Insured Through Your Job? Medicaid? The ACA? Here's What Could Change For You

And because healthcare costs vary dramatically across the country, the ACA also gives more financial help to people who live in states where insurance tends to be more expensive.

The GOP formula, on the other hand, is based mainly on age, though in contradictory ways. On the one hand, it gives larger credits ($4,000) to people 60 and older, and smaller ones ($2,000) to those 30 and younger. But it also allows insurers to charge older people up to five times more than younger ones (vs. just three times more under the ACA).

The net result: Under the House plan, if you’re younger and healthy and live in places where healthcare is relatively inexpensive, insurance could be less expensive for you than under the ACA. In fact, the tax credits might fully cover your premiums and even leave extra to put away in a health savings account, says Timothy Jost, a health policy expert and emeritus professor at Washington and Law School of Law.
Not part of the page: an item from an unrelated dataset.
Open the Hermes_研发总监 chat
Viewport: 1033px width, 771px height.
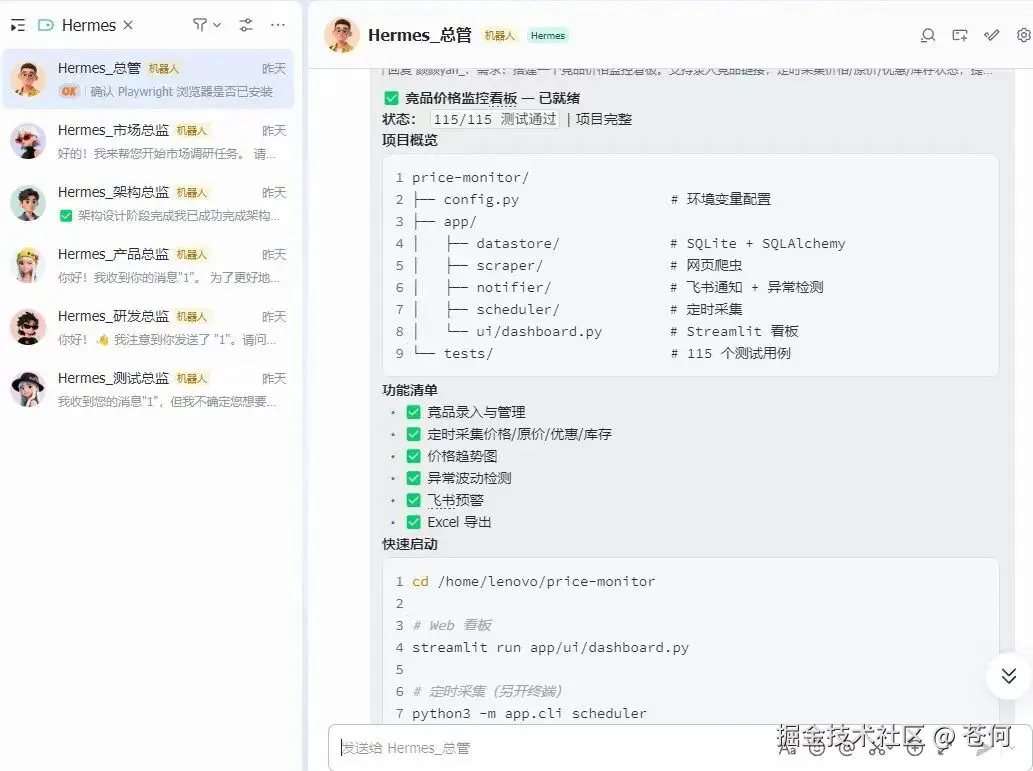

But if you’re older, poorer, or live in an area where healthcare is more expensive, the cost of insurance may be less affordable, according to an analysis comparing tax credits under the GOP plan and the ACA by the Kaiser Family Foundation, a nonpartisan, nonprofit research firm focused on health policy issues.   

If You Get Insurance Through Your Job

The CBO report projects a larger impact on people with employer-based insurance than anticipated, where more than half of Americans get health coverage. About 7 million workers are expected to lose health insurance in the next decade under the House plan. 

The impact is two-fold. Under the ACA, individuals who can have insurance through their employer but don’t take it face a penalty. Without that motivation, some people will choose not to get coverarge. In addition, the House bill would remove the penalty imposed by the ACA on companies with 50 or more employees if they did not offer insurance to their workers. 

Although some employers complained about that penalty, saying that it was a job killer or costly, it did help many previously uninsured Americans get health insurance.  

Jost says that companies with more than 200 employees—most of which offered insurance to workers even before the ACA—would probably continue to offer insurance, even without the penalty, because it helps them retain and attract workers.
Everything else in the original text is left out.